• [Work to do] Carry on the piece below about Detroit's bankruptcy and its public pensions, picking up right after its final sentence.
[start of Text segment]
Monday, August 5, 2013

Saving Detroit: Infrastructure and Employee Pensions

The state of Michigan has declared the city of Detroit to be bankrupt. A financial manager, Kevin Orr, has been designated as "emergency financial manager," a position with broad powers that essentially puts him in charge of the city. Where this leads no one knows. 

The various stakeholders will be making arguments before a federal bankruptcy judge. Detroit is said to have a debt of $18 billion, of which about half is said, by someone’s calculation, to be pension funding shortfall. A considerable fraction of the remainder is said to be uncovered healthcare commitments to public employees. There are two issues that need to be addressed: how to deal with the present debt, and how to make Detroit a financially viable community once more. Both must be addressed in a coherent fashion.

John Cassidy provides some perspective on Detroit’s problems in a brief article in The New Yorker: Motown Down.

"Contrary to what some commentators have been arguing, however, Detroit’s troubles can’t be traced simply to bloated payrolls and intransigent public-sector unions: decades of deindustrialization are the main culprit. The population peaked in 1950, at 1.85 million. Since then, as the auto industry declined, and almost all the city’s white residents moved to the suburbs, the population has dropped by about sixty per cent. The city’s payroll has fallen even faster. In 1951, Detroit employed nearly thirty thousand people. Today, it employs about ten thousand five hundred people, and their salaries and their benefits are hardly extravagant. Since 2010, through furloughs and other measures, the city has cut its employees’ wages by close to twenty per cent. The average municipal pension is nineteen thousand dollars a year."

Cassidy fears that Detroit will become a battleground where political conservatives can continue their attacks on unions and public-sector pensions.

"As things stand now, the proceeding could degenerate into an exercise in privatization, union busting, and the imposition of further sanctions: Orr proposed that the unfunded portion of the city’s health-care and pension benefits be cut by up to ninety per cent."
[end of Text segment]
[start of Record excerpts]
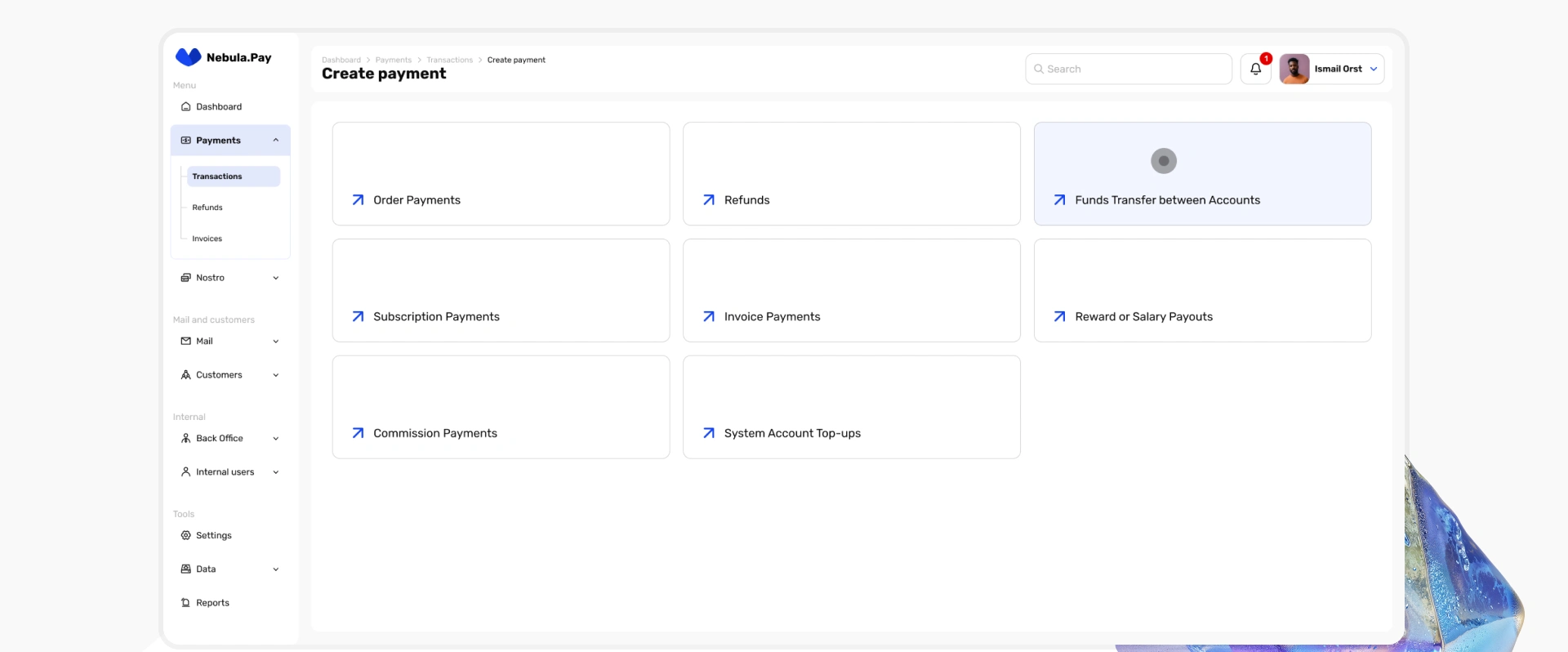Click the Nebula.Pay heart logo
Image resolution: width=1568 pixels, height=652 pixels.
click(x=188, y=57)
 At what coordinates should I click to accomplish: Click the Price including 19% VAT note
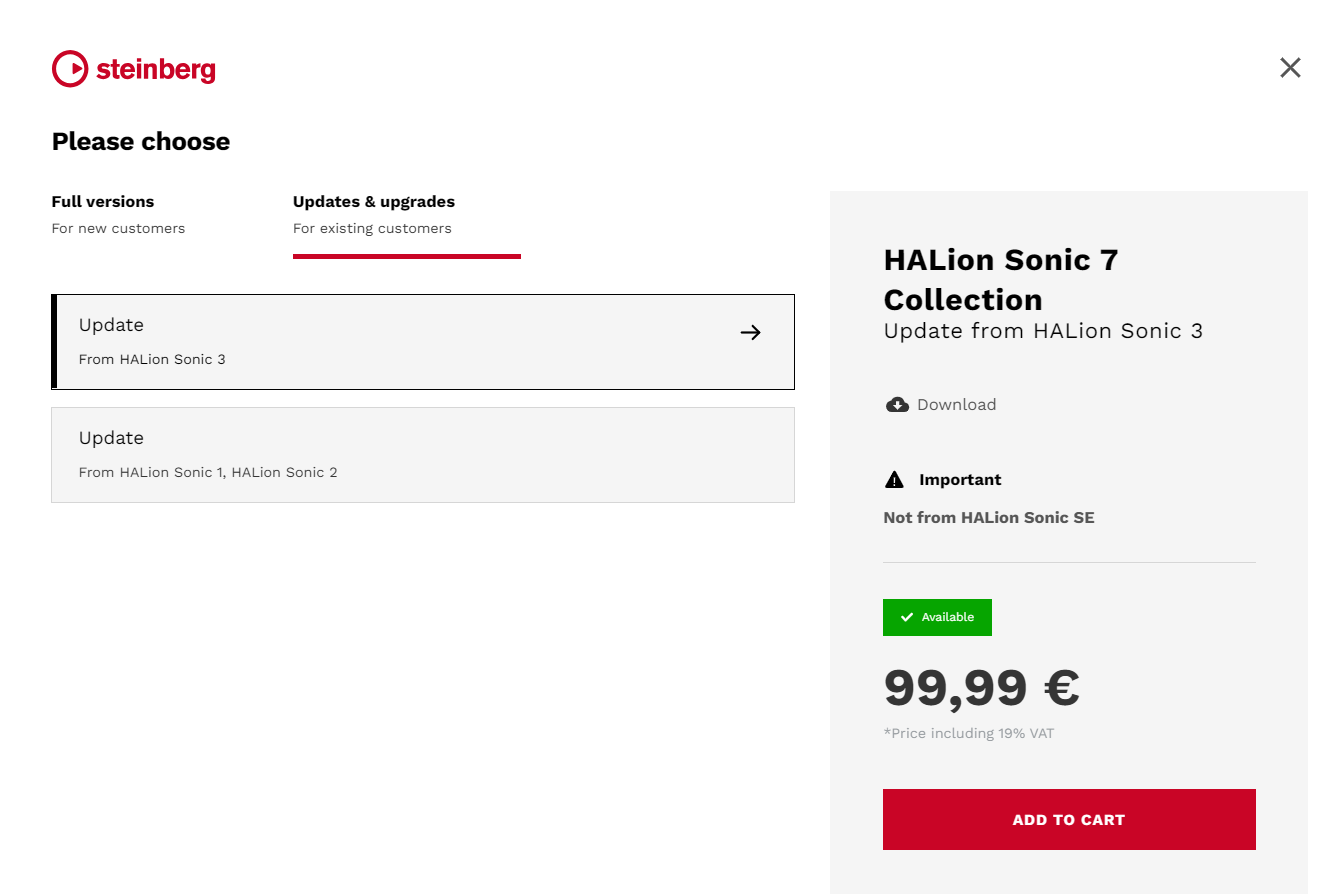pyautogui.click(x=968, y=734)
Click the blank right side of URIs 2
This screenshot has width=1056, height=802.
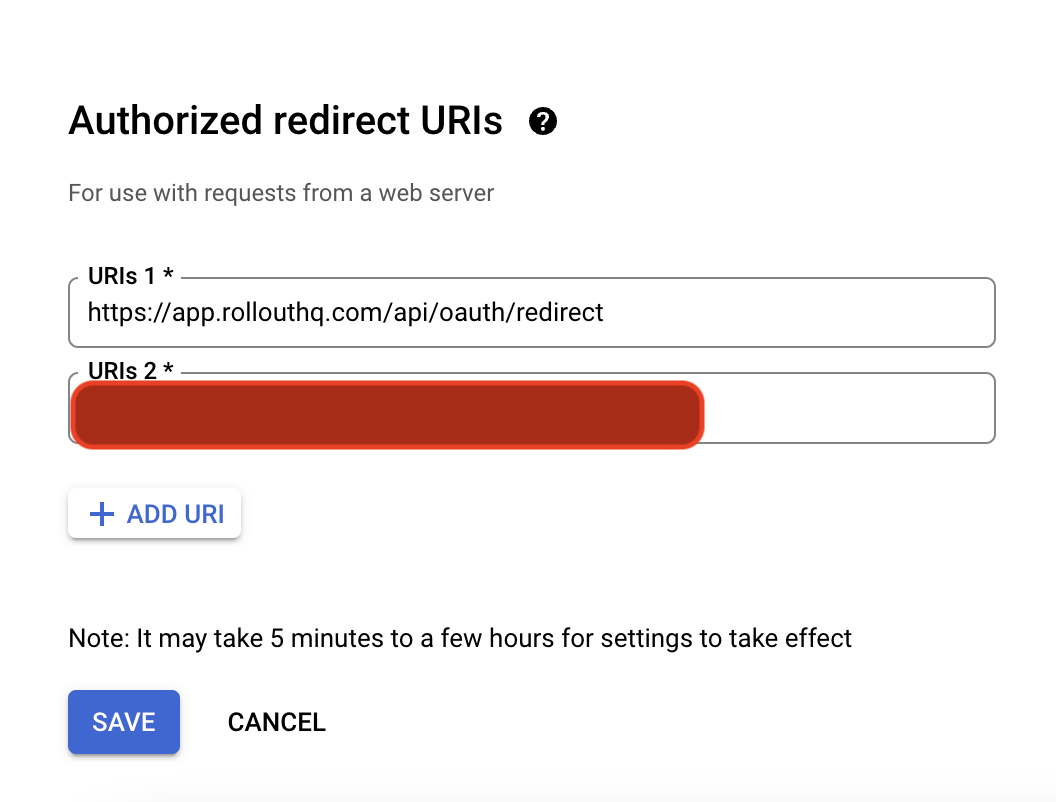tap(847, 408)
[end of Record excerpts]
• [Output for this exercise]
The Obama has thus far indicated that this is a situation that Michigan, Detroit, and the stakeholders will have to resolve. Cassidy argues that this stance is politically expedient, but inconsistent with federal actions in the cases of other disasters.

"Earlier this month, in the Times, Steven Rattner, who was the Obama Administration’s point man on the auto bailout, noted that people living in Detroit are no more responsible for their woes than are people who live in parts of the country devastated by Hurricane Sandy, areas that were awarded tens of billions of dollars in federal aid."

An even more relevant example might have been New Orleans after Katrina. The rebuilding of that city and the cost of securing it from the threat of other storms far exceeds anything that might be needed to get Detroit back on track. A slowly building economic disaster is no less a disaster than hurricane-induced flooding.

Cassidy correctly argues that Detroit provides the perfect example where the federal government should step in and invest in upgrading Detroit’s infrastructure so that it can once again attract businesses and residents who are looking for the excitement of city living. The auto companies received $80 billion to help them get back on their feet. Shouldn’t the city that shared their hard times also get some help?

Detroit raises the issue of how to rescue a city that has been overcome by events. How does one provide it with a new start? It also provides an opportunity to seriously consider, at a national level, how to deal with accumulating pension liabilities that everyone agrees are underfunded.

An article in The Economist provides some useful background information. Tales are told of public employees who abuse their pension plan’s terms and walk off with exorbitant retirement income. Such things do happen, but they are not the norm.

"Most public-sector workers do not benefit from such boondoggles. The average pension payment in California is around $29,000 a year; in Detroit it is $19,000. In some states, those who receive public-sector benefits do not qualify for Social Security (the federal pension scheme that applies to nearly all workers, public- and private-sector). So their pension may be their only income when they are frail."

Public-sector pensions appear overly generous only because private-pension options are so miserly. The strategy should be to preserve the legitimate benefits available to public employees and construct a path whereby private sector employees can attain something similar. The topic of conversation should not be what can be done with public pensions, but rather what can we do about private-sector pensions.

The first step is to protect Detroit’s employees and retirees from predatory political ideologues. The legal status of pension commitments is cloudy.

"....the legal protections granted to employee pensions are a matter of state, not federal, law. Courts have tended to treat pension rights in two ways: either they are deemed to be "property interests" or they are subject to the law of contract. If they are property interests, the courts seem willing to allow rights to be reduced, particularly in the case of a financial crisis."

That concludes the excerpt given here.